Exercise. Some say none at all, others are equally authoritative that sitting around on your rapidly swelling bum all day is not on. It's not fat, it's oedema. 
The Royal College of Obstetricians and Gynaecologists (try saying that when you've had a few, it's hard enough to type it sober!) got into a bit of hot water last year by publishing a list of things pregnant women should avoid and it was rather... well... to be frank, it was rather stupid. It listed things like moisturisers (umm... most pregnant women rub pints of the stuff just on their bump on a daily basis) and shower gell! Now, I'm one of these people with very sensitive skin and I can't shower as often as most people or I would turn into the itchy skin flake monster and then blow away in the next puff of wind, but even I will not give up the use of shower gell, especially as fragrances also make the list.
Also I am not allowed to buy any new furniture or cook wear, especially if it's non stick. I should not eat any form  of processed food, especially if it comes in a plastic pack. I should avoid any form of household chemical (woo-hoo, no cleaning!) and no pesticides. That's ok, we have a cat and she eats all the flies. Except that's not ok as cats are disease ridden bags of nastiness who harbour toxoplasmosis (and a general deep seated loathing for all and sundry, but that's not comunicable) which can harm your baby - but only if you're infected for the first time when pregnant. We've had the fluffy pain the ass for nearly nine years now and long before I was pregnant with Joseph I was having to empty litter trays and generally getting scratched for all my attempts to be affectionate. I probably got my first dose many moons ago and am now probably totally immune. Still, I have been advised to steer clear of poop and sick from the moggy so someone else has to clear it up. He he.
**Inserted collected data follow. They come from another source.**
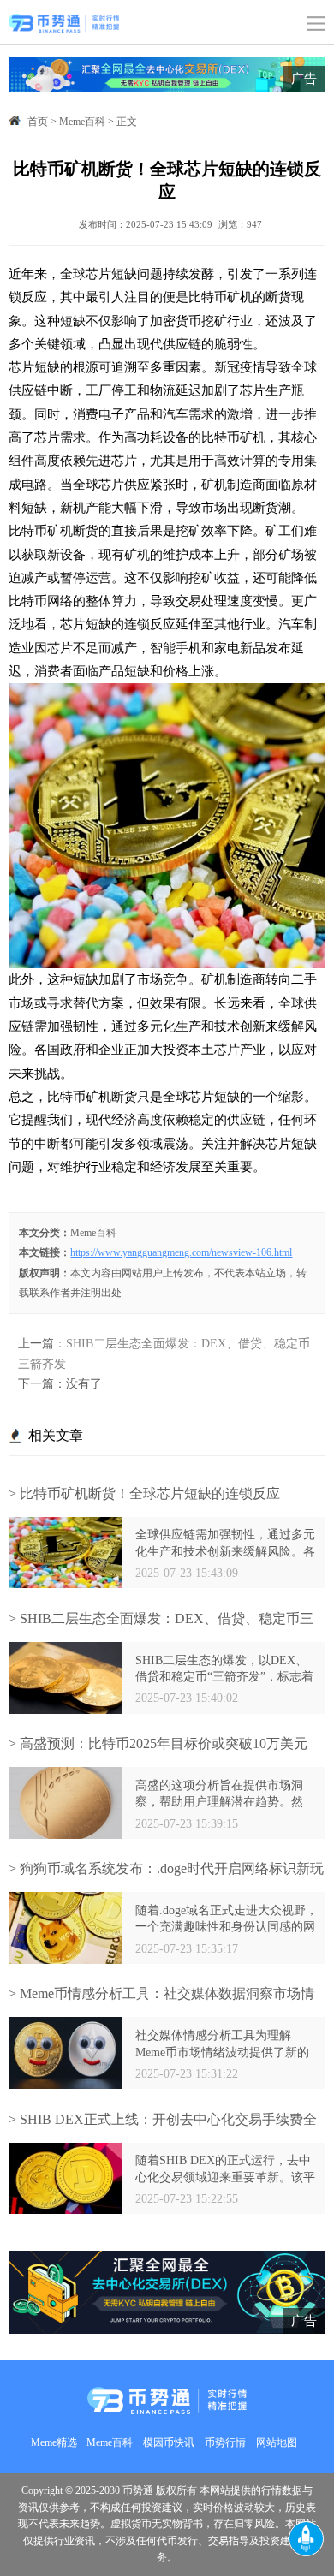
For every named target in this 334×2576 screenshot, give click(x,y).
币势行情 (225, 2442)
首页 (37, 122)
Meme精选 (54, 2442)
And, as far as I can tell, the most important dietary advice? Don't catch listeria. That's the one that really can harm the baby, but it tends not to get so high up the page as salmonella. That's the one you can get from not re-heating food properly and apparently it likes to grow on cooked rice. It also loves pate, so there are some things I am being jolly careful with.
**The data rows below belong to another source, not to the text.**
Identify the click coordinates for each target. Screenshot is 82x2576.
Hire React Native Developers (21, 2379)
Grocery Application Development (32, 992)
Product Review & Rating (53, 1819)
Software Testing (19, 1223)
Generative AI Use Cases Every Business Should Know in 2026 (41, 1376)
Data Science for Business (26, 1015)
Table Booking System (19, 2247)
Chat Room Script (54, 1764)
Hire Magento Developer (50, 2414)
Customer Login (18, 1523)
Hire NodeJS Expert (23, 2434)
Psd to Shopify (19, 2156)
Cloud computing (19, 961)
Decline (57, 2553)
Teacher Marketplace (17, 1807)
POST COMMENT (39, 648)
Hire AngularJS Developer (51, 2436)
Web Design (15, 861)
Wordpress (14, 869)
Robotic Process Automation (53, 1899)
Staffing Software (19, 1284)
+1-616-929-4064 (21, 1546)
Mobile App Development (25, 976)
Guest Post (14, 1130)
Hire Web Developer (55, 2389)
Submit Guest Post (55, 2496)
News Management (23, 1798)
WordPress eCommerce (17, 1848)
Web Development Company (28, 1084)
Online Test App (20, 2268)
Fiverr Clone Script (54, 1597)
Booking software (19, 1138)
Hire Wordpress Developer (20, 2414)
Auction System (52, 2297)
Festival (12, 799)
Ironically it did result in an older lady sighing at me once. At a Christmas event, I had swapped my starter of several different kinds of pate (and it had been out of the fridge for hours!) for cream cheese.
"We didn't have all that in MY day." she said.
Yes, trust me, you did. You had listeria all right, but the risks weren't so well known, that's all. Some of the advice in pregnancy is silly, but some of it is very sensible so please stop saying that to pregnant women, it's one of the reasons less of us die now.